--- Text shown Enclosed Below ---
Phosphorylation of Ng has been shown to be an important regulator of synaptic plasticity and disruption of this process may have implications to cognitive outcomes [42, 45, 56]. There is a bi-phasic increase in the P-Ng/Ng ratio at the 1 and 4-week time points. Factors contributing to these increases may diverge given injury-related processes occurring at this time point. At 1 week, there is a significant decrease in P-Ng expression in female CCI animals compared to female sham animals in contrast to the 4-week time point where we observed a trending increase in P-Ng expression in male CCI animals compared to male sham animals. This distinction could be important in the context of the state of the synapse between these two time points and reflective of synaptic damage and recovery. Hippocampal expression of P-Ng was increased immediately in models of progressive auto-hypoxia and also in electroconvulsive seizure, reflective of acute injury response [81, 82]. Ng is phosphorylated by PKC and de-phosphorylated by calcineurin [55, 58, 83]. Although hippocampal PKC expression and activity is increased minutes to a few hours after fluid percussion injury, we do not observe increased P-Ng expression at the 24-h time point with the CCI model. Examination of P-Ng expression in the minutes to hours after injury may show tighter association between PKC activity and its substrate, Ng. Increased P-Ng was identified in the cerebrospinal fluid of human TBI patients by mass spectrometry within 10 days of injury [84]. Whether the observed increase in P-Ng/Ng ratio at the 4-week time point is pathological or compensatory is unknown. It has been previously shown that phospho-inhibiting mutations of Ng do not interfere with CaMKII-mediated signaling, while phospho-mimicking mutants of Ng showed this form completely blocks the induction of LTP [42]. Although LTP is not completely abolished after CCI at this time point [24], this data suggests that increased P-Ng/Ng ratio at 4 weeks may contribute to dysfunctional synaptic outcomes.
--- End of Enclosed Text shown ---
--- Data provided Enclosed Below ---
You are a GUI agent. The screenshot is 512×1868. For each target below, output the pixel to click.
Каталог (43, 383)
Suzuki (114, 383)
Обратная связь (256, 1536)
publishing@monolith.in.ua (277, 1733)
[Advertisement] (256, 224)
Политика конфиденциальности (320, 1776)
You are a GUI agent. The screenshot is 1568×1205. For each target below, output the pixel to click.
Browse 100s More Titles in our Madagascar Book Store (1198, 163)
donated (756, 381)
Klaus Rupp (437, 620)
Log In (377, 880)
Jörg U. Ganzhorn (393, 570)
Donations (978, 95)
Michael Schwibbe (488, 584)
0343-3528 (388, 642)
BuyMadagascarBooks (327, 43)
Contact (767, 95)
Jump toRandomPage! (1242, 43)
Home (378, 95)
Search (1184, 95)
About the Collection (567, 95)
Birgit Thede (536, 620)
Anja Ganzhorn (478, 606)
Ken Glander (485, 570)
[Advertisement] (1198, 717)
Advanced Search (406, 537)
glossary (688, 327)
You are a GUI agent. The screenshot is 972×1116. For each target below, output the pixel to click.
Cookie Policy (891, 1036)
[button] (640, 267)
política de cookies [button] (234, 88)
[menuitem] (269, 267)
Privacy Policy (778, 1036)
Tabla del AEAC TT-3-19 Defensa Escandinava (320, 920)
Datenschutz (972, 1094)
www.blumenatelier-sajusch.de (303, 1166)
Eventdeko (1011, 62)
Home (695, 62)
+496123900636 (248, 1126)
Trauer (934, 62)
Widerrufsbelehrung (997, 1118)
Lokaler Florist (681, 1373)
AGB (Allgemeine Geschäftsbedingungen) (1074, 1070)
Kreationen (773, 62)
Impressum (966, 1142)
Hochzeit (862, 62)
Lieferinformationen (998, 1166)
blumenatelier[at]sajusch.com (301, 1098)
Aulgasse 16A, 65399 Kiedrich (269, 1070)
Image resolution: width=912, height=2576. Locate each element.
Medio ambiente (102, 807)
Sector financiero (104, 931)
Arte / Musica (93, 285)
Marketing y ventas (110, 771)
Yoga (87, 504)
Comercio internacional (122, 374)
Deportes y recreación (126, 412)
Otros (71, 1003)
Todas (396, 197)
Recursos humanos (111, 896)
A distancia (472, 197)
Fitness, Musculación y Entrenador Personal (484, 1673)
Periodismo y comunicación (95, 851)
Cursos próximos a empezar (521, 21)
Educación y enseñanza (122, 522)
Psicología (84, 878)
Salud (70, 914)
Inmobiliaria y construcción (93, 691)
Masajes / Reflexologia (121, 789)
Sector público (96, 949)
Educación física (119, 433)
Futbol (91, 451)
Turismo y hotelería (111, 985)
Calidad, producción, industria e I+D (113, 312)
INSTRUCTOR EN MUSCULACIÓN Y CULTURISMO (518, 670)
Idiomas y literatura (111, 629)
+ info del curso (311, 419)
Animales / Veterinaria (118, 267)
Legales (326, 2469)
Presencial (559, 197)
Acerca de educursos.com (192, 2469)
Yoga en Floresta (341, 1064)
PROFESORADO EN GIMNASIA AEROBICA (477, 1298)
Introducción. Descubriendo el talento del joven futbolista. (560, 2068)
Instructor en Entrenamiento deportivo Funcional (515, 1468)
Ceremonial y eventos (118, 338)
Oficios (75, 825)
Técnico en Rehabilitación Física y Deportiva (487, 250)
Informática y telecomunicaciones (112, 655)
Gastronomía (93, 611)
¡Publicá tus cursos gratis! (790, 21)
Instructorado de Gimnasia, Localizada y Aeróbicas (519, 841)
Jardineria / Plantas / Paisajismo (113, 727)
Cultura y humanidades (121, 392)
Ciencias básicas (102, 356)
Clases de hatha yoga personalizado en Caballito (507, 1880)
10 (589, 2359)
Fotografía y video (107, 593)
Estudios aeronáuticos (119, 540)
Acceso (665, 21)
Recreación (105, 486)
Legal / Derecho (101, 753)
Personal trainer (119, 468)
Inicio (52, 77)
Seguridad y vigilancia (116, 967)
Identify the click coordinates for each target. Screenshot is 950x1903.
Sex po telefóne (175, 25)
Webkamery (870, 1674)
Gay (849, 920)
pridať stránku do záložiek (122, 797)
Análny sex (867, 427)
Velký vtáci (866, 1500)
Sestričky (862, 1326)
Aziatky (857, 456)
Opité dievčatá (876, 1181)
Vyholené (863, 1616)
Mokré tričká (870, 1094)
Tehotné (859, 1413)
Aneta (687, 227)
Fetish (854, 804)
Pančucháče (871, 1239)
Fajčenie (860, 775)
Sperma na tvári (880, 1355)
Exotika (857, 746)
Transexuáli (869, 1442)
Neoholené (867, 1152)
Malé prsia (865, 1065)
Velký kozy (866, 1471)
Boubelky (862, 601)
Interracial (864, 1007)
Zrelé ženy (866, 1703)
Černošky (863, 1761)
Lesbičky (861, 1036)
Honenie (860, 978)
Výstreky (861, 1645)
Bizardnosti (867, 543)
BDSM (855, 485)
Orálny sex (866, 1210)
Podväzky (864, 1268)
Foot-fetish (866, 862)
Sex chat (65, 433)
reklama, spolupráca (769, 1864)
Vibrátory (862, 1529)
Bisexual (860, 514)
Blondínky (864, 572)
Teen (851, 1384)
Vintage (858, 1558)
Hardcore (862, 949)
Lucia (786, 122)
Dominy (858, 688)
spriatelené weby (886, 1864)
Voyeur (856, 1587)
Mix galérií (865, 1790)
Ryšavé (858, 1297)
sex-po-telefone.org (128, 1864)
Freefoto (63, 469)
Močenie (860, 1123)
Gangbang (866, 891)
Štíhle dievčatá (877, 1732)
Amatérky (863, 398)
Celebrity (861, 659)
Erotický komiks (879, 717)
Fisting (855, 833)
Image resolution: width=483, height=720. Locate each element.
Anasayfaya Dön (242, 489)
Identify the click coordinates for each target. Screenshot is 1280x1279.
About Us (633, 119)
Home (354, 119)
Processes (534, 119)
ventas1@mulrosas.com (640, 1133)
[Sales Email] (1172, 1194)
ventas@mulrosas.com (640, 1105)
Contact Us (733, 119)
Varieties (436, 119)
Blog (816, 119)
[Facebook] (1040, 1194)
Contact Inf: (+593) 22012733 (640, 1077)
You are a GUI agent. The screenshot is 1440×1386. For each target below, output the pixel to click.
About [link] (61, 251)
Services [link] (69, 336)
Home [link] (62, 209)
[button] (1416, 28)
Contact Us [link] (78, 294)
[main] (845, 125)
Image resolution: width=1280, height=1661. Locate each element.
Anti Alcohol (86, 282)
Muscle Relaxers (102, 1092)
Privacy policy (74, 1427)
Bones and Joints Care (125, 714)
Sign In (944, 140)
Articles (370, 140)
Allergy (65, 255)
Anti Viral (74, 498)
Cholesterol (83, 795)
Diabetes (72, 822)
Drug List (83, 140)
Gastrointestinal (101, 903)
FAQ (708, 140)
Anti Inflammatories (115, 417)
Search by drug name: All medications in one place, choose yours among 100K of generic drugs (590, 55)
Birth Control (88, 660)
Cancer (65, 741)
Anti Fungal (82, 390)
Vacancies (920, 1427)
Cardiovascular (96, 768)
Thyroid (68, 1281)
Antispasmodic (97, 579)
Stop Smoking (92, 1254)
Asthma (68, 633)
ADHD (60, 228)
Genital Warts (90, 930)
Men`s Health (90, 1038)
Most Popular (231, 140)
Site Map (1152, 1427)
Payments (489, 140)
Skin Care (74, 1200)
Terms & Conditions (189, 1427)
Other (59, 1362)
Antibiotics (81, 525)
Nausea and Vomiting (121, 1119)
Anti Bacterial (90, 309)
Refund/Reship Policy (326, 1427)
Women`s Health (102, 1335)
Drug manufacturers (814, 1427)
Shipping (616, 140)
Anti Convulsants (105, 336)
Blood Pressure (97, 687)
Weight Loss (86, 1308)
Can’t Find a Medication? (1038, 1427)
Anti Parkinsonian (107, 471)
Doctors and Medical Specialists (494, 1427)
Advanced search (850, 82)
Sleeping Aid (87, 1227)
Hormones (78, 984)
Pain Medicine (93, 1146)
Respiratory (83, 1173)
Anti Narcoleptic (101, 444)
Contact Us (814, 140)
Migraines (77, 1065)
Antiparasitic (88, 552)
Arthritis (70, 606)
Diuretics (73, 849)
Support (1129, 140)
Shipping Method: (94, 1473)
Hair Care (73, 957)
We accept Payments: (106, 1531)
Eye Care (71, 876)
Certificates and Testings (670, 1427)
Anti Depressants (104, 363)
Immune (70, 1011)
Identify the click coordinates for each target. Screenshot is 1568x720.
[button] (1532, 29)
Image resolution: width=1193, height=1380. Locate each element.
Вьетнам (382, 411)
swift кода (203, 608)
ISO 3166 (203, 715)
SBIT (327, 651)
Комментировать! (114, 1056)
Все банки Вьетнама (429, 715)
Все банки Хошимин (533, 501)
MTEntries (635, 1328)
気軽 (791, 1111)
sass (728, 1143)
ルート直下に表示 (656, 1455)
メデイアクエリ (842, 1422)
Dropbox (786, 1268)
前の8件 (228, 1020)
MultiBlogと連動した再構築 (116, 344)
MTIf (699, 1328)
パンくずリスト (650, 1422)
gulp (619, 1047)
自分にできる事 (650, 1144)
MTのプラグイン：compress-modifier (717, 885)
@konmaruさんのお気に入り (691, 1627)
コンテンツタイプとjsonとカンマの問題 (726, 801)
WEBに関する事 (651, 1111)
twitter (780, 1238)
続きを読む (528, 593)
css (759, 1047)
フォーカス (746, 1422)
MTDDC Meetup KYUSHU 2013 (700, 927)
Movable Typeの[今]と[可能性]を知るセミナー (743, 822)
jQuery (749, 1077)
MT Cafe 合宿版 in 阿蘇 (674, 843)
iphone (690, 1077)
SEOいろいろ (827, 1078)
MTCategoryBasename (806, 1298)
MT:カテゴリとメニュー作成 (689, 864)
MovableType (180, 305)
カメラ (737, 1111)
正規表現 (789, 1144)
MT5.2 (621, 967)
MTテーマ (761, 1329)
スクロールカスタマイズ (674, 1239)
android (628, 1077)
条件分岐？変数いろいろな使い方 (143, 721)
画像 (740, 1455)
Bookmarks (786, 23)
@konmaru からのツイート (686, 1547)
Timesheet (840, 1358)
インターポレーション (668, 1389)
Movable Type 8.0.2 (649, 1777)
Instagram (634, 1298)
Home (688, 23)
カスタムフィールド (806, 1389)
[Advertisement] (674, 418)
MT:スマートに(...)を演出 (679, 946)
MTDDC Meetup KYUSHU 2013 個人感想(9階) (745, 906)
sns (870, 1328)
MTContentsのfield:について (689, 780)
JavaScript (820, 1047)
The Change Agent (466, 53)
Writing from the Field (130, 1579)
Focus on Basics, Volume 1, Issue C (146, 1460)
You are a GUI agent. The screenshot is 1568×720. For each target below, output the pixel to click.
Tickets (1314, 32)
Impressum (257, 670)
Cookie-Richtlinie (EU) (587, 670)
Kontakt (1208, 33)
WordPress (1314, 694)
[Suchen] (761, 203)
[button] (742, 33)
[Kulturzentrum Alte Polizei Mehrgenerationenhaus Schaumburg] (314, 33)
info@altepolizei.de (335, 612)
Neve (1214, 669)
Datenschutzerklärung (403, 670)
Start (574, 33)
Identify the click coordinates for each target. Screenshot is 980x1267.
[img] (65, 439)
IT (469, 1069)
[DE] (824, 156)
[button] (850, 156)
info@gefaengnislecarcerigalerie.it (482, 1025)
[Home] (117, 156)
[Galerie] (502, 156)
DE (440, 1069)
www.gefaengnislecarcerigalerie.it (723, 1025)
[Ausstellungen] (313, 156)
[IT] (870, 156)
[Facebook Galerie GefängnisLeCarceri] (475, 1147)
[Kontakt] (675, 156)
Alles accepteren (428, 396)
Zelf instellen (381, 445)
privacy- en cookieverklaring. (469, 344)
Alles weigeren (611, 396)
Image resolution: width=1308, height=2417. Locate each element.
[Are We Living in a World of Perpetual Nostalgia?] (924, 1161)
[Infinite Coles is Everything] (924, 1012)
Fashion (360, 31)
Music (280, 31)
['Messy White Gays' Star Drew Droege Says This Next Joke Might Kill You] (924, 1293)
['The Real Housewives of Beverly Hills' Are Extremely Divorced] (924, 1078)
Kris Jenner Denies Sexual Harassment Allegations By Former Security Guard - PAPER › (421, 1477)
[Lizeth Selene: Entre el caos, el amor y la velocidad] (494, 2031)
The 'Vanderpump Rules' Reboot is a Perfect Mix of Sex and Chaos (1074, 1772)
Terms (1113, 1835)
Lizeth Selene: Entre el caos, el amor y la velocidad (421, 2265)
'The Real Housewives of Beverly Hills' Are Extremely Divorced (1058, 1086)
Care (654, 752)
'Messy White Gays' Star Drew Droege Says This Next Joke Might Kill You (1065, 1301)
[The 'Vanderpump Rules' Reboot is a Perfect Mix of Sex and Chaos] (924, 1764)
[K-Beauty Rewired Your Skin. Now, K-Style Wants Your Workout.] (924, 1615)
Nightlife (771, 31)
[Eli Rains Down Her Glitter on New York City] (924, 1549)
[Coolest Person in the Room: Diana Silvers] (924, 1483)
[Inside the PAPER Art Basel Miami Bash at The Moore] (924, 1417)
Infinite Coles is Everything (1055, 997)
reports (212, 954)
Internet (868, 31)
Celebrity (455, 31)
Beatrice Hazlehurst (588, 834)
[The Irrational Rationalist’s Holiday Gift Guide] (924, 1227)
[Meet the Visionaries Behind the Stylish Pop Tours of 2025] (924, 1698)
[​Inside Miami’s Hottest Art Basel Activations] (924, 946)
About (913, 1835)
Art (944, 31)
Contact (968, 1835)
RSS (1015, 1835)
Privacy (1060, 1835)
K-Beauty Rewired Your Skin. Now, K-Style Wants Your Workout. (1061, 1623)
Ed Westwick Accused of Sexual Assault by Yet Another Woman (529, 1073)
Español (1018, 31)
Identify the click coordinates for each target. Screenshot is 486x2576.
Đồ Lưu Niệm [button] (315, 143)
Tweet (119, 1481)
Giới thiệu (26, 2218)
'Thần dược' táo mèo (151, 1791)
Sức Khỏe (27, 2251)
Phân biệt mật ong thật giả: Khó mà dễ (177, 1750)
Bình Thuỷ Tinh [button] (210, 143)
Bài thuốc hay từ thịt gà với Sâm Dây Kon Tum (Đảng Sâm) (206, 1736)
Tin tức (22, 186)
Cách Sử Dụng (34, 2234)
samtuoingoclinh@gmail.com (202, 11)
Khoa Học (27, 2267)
--- End of Enclosed Data provided ---
* [Exercise aim]
Answer these questions using the text on Ng phosphorylation:
1. Which enzyme phosphorylates Ng, and which one dephosphorylates it?
2. At the 1-week time point, which animals showed a significant decrease in P-Ng expression, and compared to which animals?
3. What method identified increased P-Ng in the cerebrospinal fluid of human TBI patients?

* [Answer section]
1. Ng is phosphorylated by PKC and dephosphorylated by calcineurin.
2. Female CCI animals showed a significant decrease compared to female sham animals.
3. It was identified by mass spectrometry.